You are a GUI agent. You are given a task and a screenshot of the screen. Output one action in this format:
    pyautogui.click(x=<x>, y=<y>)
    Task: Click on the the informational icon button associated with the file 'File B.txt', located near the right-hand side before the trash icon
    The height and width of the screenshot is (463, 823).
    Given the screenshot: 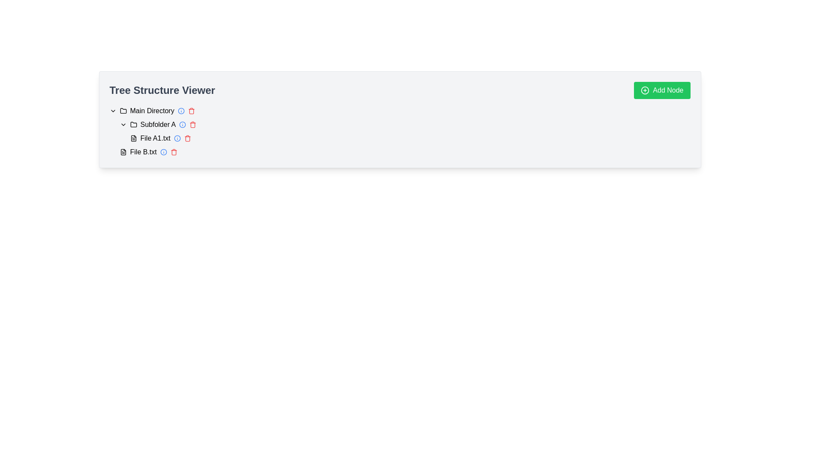 What is the action you would take?
    pyautogui.click(x=163, y=151)
    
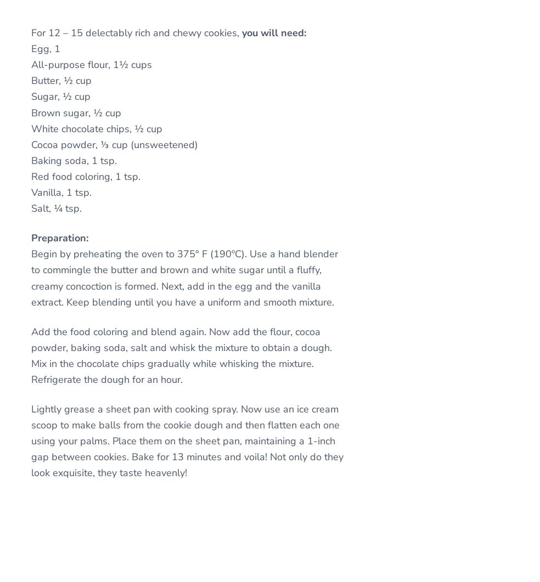  I want to click on 'Red food coloring, 1 tsp.', so click(86, 176).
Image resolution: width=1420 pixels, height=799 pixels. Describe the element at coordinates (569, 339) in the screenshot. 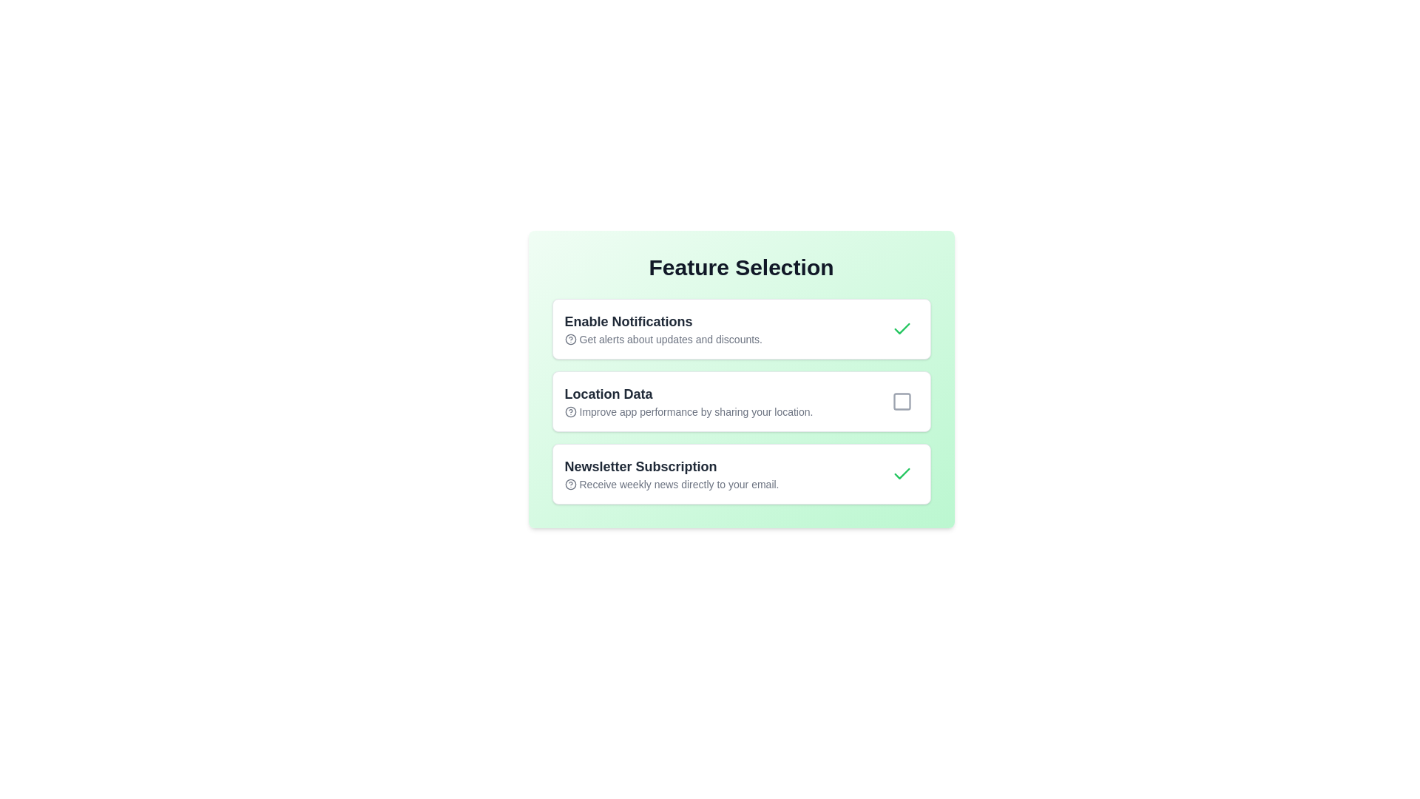

I see `the Help Icon located to the left of the text 'Get alerts about updates and discounts.' within the 'Enable Notifications' section` at that location.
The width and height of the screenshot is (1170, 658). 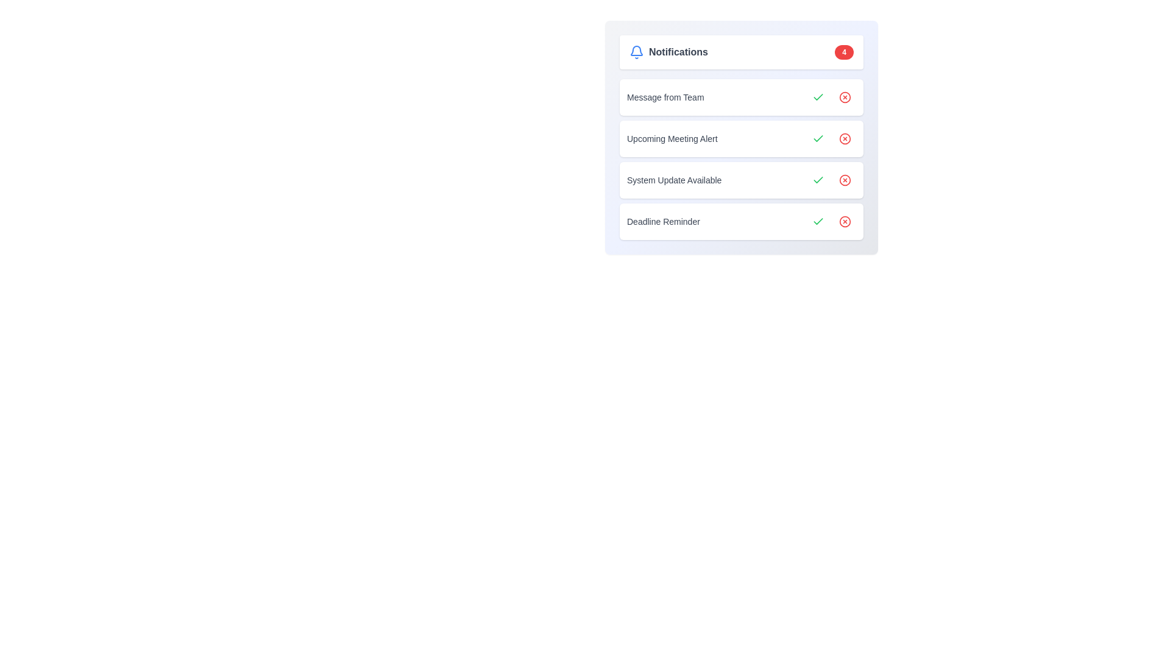 I want to click on the green checkmark icon indicating the completion of the 'System Update Available' notification task, so click(x=818, y=179).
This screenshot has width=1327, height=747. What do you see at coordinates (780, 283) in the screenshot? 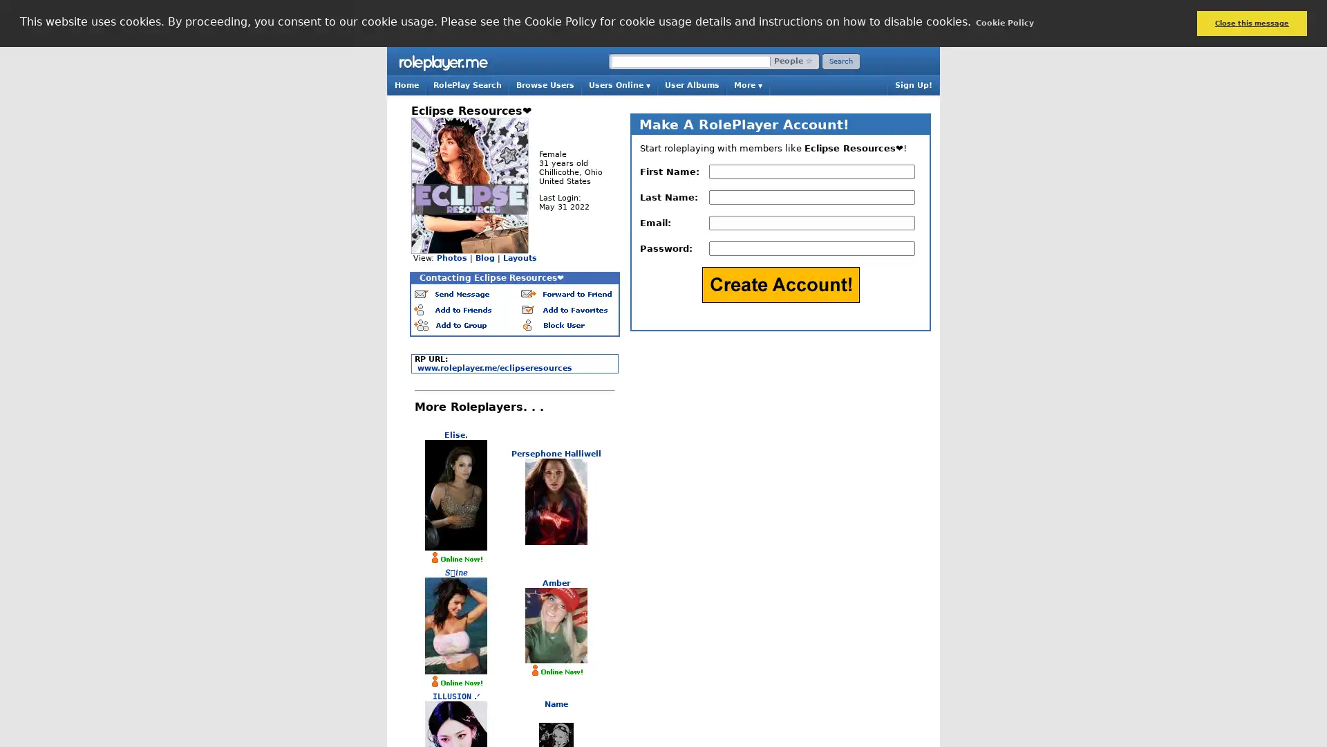
I see `Submit` at bounding box center [780, 283].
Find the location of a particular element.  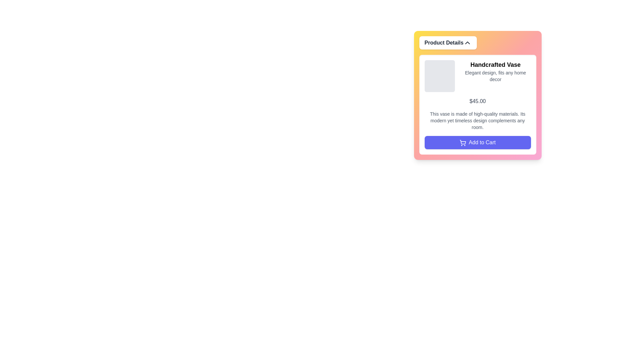

the text display that provides a descriptive paragraph about the product, which is located below the product title and price, above the 'Add to Cart' button is located at coordinates (477, 120).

→ The request
Could you output the lines of the entries above as a Markdown table with the columns Row and Line, starting with the line containing "This screenshot has" and going on through the line containing "center [780, 283].", with blank lines skipped? Leave the pictures out.

→ Written answer
| Row | Line |
|---|---|
| 1 | This screenshot has width=1327, height=747. What do you see at coordinates (780, 283) in the screenshot?  |
| 2 | I see `Submit` at bounding box center [780, 283]. |